A 14-year-old girl who aspires to become a manga artist or voice actress. Over the course of the series, Yui improves her abilities and grows as a person as she assumes the secret online identity of "Corrector Yui". While unskilled at academics and physically interfacing with computers, in ComNet she possesses the ability to correct computer viruses and software bugs and is a powerful fighter as Corrector, able to undo damage and battle the strongest of Grosser's henchmen. Her optimism and ability to cheer up others is one of her greatest strengths, making her easily likeable by her peers and fellow Corrector programs. She also has an empathetic personality that helps her understand the nature of AI programs she meets on the ComNet. In the first season, it is revealed that her singing voice has the ability to normalize programs. In the second season, she upgrades to Advanced Elemental Suit and later Final Element Suit in the finale.
- Haruna Kisaragi (如月 春菜, Kisaragi Haruna) / Corrector Haruna (コレクター・ハルナ, Korekutā Haruna) / Dark Angel Haruna (エビルハルナ, Ebiru Haruna)

Yui's best friend. She has a polite, calm, and caring personality. Her intelligence and innate ability with computers, as well as her voice being able to normalize programs, made her a perfect candidate for Corrector, as expected by Professor Inukai. She was originally supposed to be a Corrector, but Grosser's intervention caused I.R. to confuse her with Yui. When Professor Inukai was passing Corrector tasks and abilities to her, Grosser's manipulation causes her to become Dark Angel Haruna before she is eventually saved by Yui. In the second season, she returns as a Corrector to assist Yui, first when Yui is petrified by infected insects. She can use Element Suits more effectively than Yui. Her Basic Elemental Suit is reminiscent of an angel.
- Ai Shinozaki (篠崎 愛, Shinozaki Ai) / Corrector Ai (コレクター・アイ, Korekutā Ai)

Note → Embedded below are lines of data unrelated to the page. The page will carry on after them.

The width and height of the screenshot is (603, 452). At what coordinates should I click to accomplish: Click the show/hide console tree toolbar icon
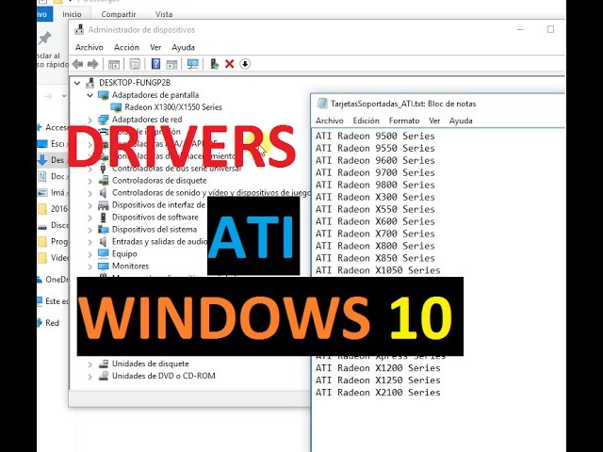point(114,64)
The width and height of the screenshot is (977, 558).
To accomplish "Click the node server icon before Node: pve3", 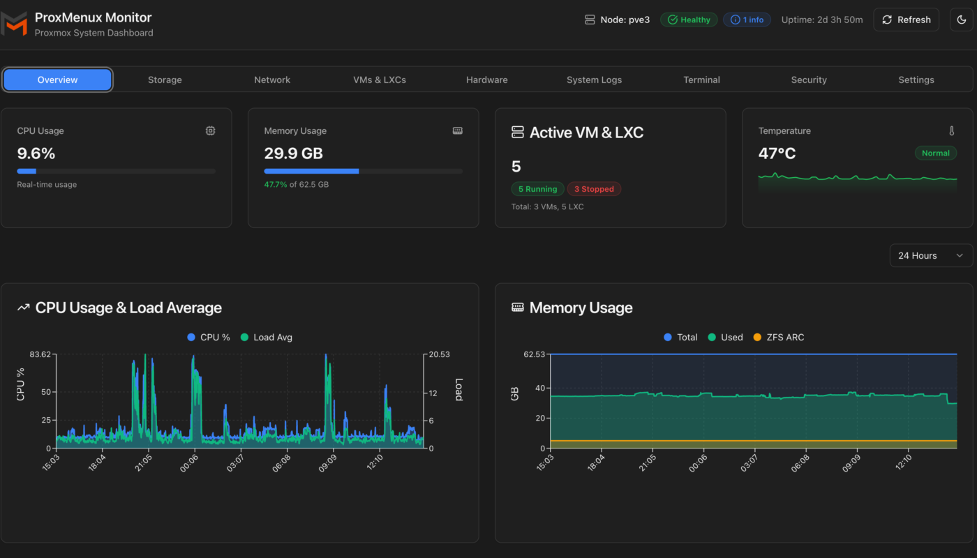I will pos(589,20).
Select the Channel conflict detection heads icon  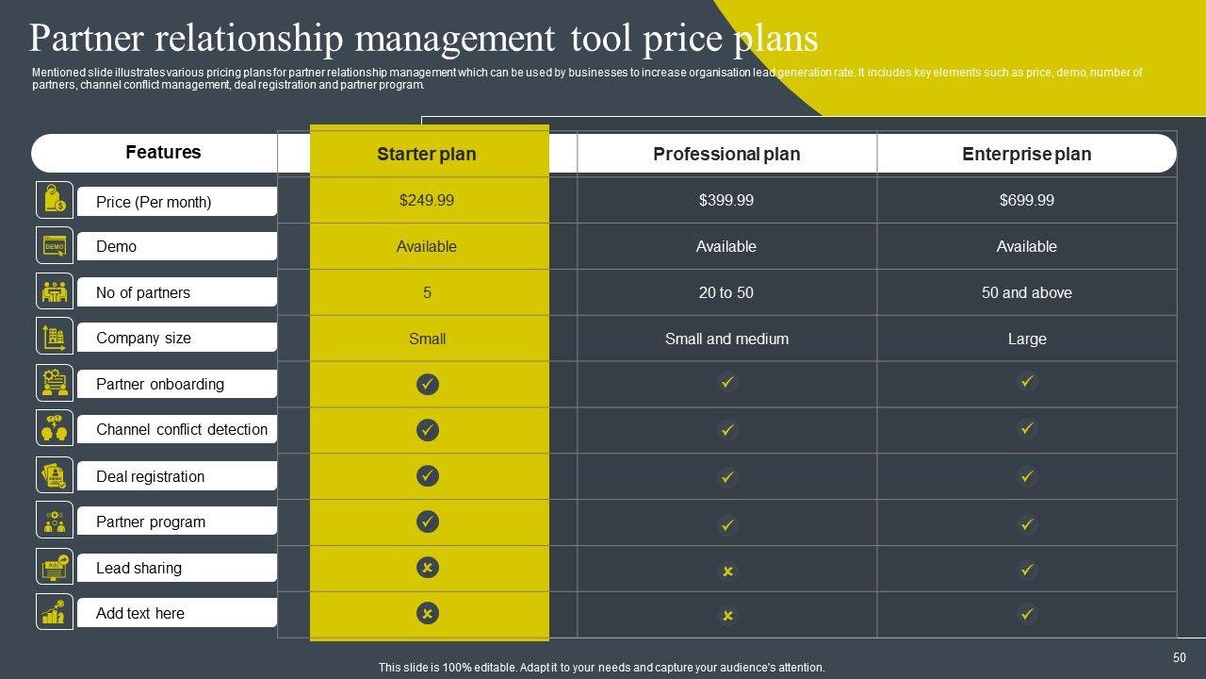pyautogui.click(x=54, y=428)
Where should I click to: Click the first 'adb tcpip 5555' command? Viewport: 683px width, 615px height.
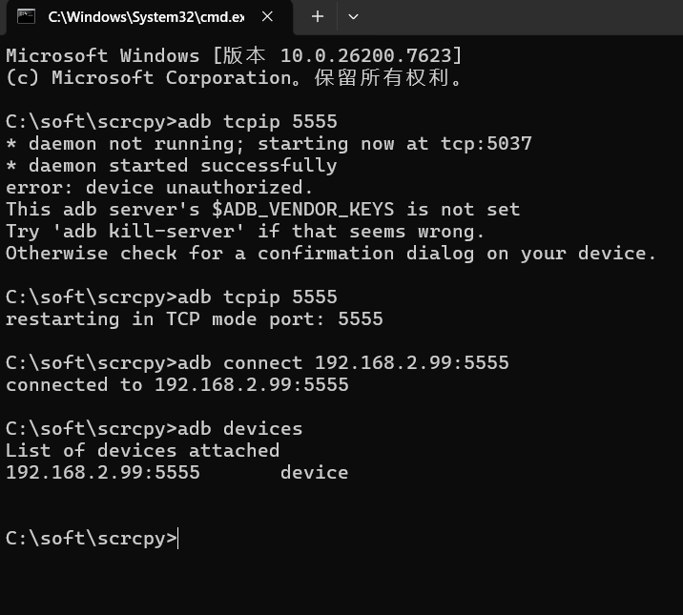(279, 122)
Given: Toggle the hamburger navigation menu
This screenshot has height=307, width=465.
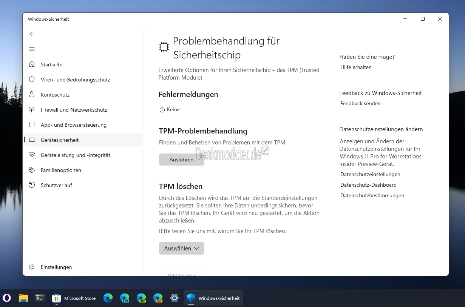Looking at the screenshot, I should [32, 49].
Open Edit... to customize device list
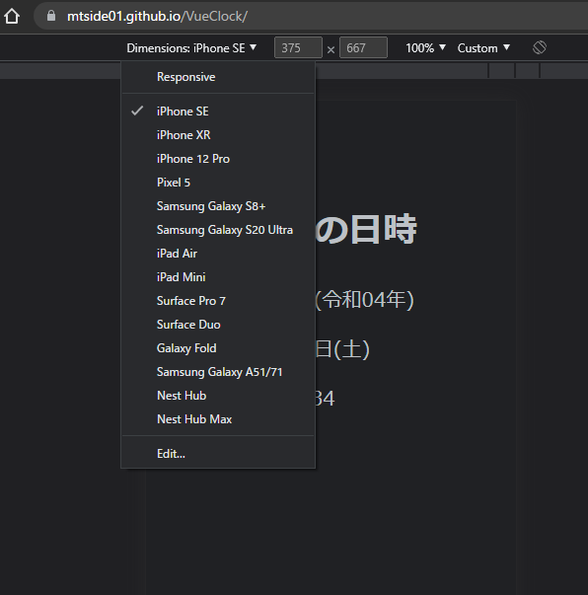Screen dimensions: 588x595 218,454
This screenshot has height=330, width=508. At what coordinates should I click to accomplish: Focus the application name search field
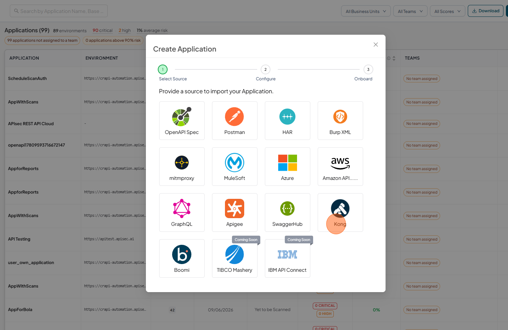[x=59, y=11]
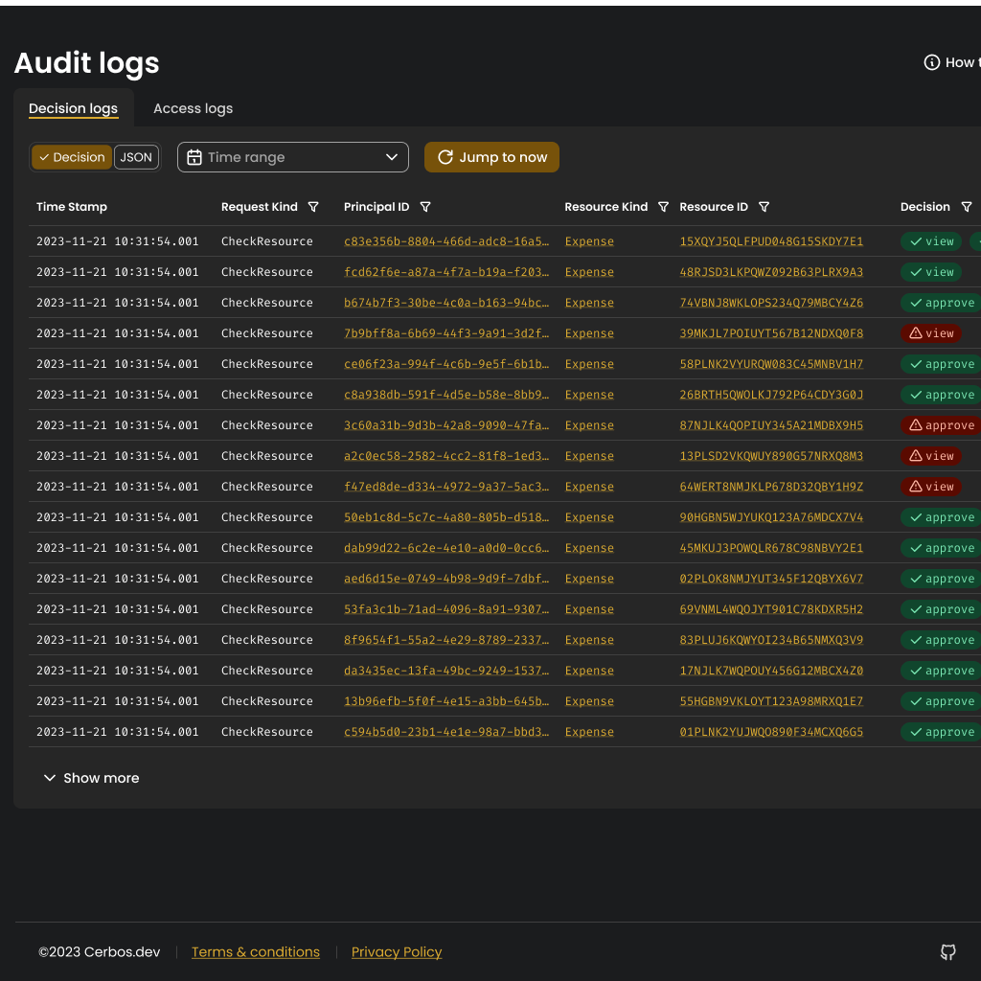
Task: Open principal ID c83e356b-8804 link
Action: pyautogui.click(x=446, y=241)
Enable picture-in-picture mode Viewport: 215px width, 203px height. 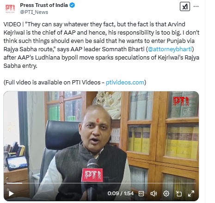click(178, 194)
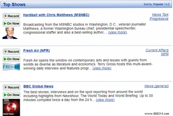Image resolution: width=173 pixels, height=116 pixels.
Task: Open Hardball with Chris Matthews (MSNBC) title
Action: 56,15
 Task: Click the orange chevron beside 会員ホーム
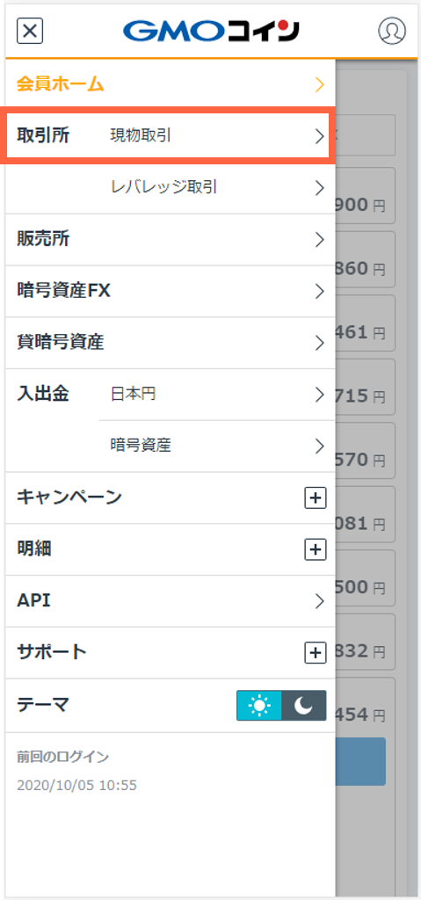[320, 85]
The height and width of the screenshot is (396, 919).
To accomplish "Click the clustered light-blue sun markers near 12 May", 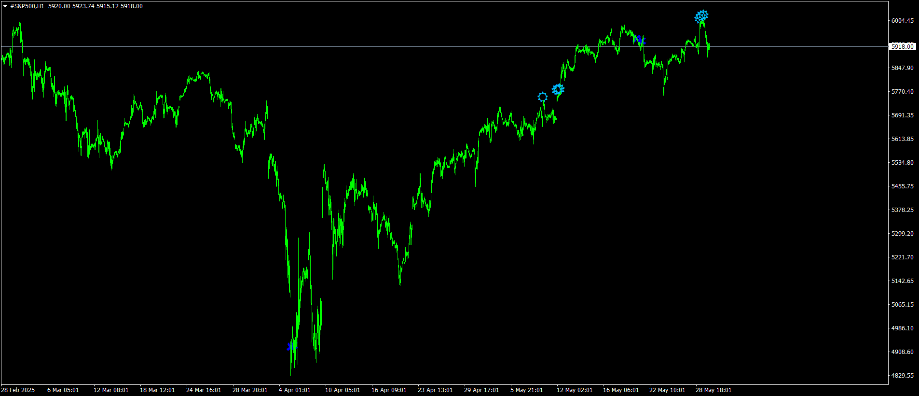I will pos(558,89).
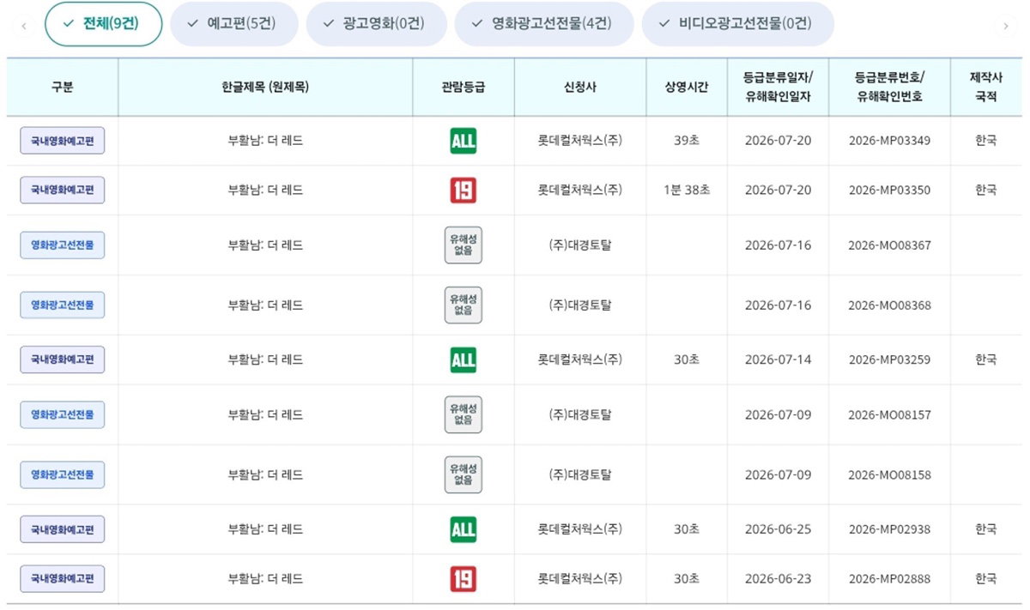Click the 관람등급 column header
Viewport: 1030px width, 610px height.
click(463, 87)
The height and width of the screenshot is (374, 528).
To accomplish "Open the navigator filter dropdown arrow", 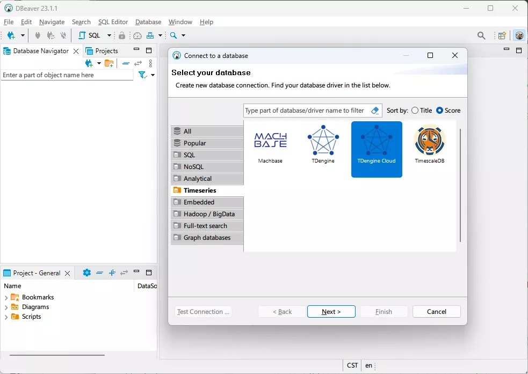I will tap(153, 75).
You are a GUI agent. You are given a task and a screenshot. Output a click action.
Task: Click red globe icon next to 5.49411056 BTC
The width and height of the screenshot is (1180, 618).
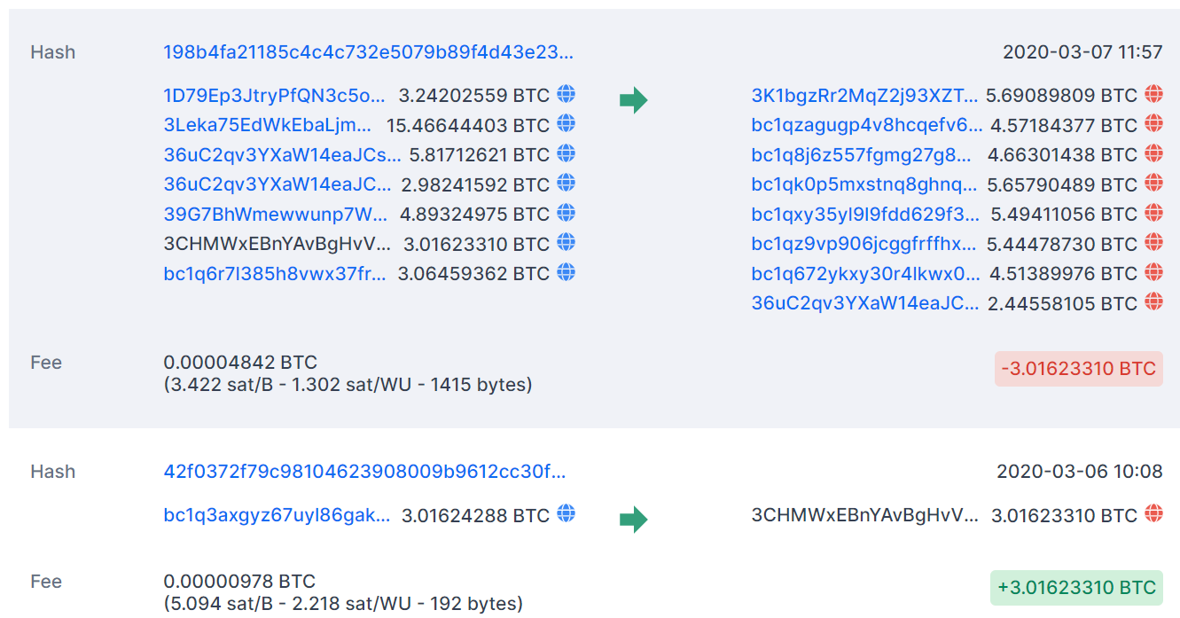(1153, 213)
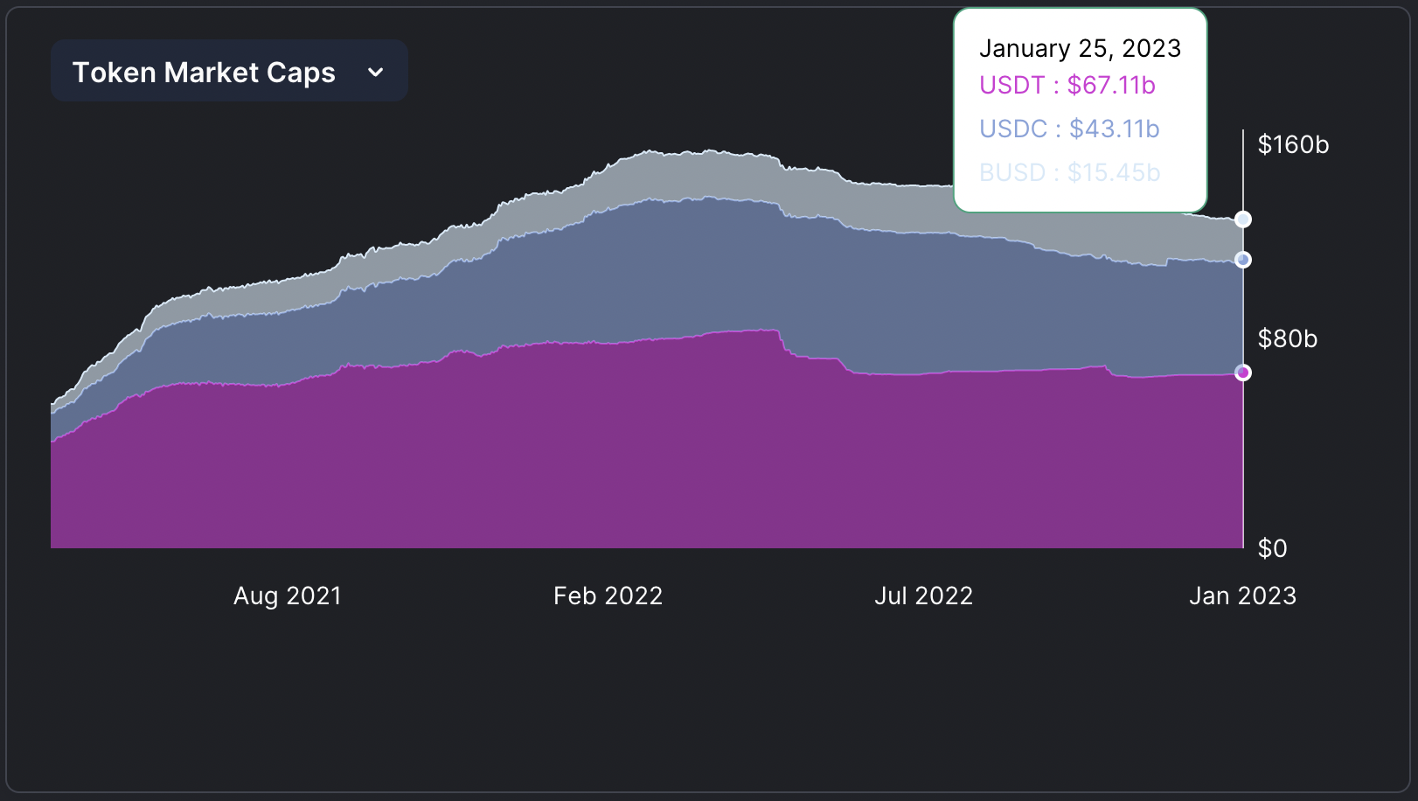
Task: Click the Jul 2022 x-axis label
Action: pos(923,596)
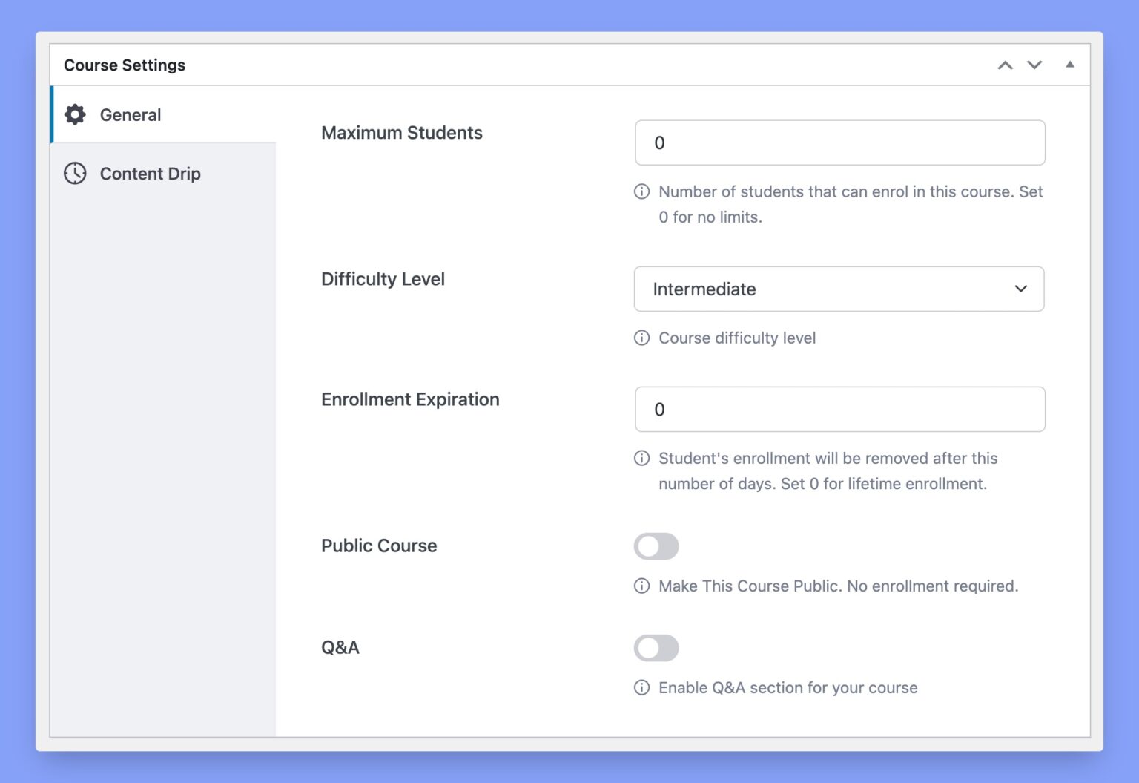Enable the Public Course toggle

pyautogui.click(x=656, y=546)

Shun's cousin. A dark and mysterious girl who becomes a Corrector on her own in the second season to search for the "little girl", believing she may be connected to her mother's coma. Her bitter past experiences seem to be the reason for her cold, apathetic demeanor as a mask to protect herself. While she mostly does her job with cold, no-nonsense efficiency, Yui's actions sometimes force her to reconsider and help her. She initially despises Yui and considers her a nuisance, but comes to admire her optimistic view on life and ability to cheer up others. Her Basic Element Suit is reminiscent of a maid.
- Mototsugu Inukai (犬養 基継, Inukai Mototsugu)

Professor Inukai is the creator of Correctors and Grosser. He attempts to stop Grosser by sending Correctors, but is left comatose after Grosser intercepts him. His mind, incomplete and amnesiac, wanders the Net while seeking help and evading Grosser's henchmen. He eventually recovers and passes on his Corrector abilities to Yui, helping her build Element Suits and providing a base of operations for the Correctors.

===Family===
- Shun Tojo (東条 瞬, Tōjō Shun)

Ai's cousin. An engineering/medical student and Yui's love interest, which he is unaware of. Very skilled with computers and the ComNet, he often indirectly helps Yui in her task as Corrector. At the end of season one, Grosser abducts him as bait to lure Yui and the other Correctors to battle him in his lair. In the second season, he leaves for the United States to study.
- Shin'ichi Kasuga (春日 伸一, Kasuga Shin'ichi)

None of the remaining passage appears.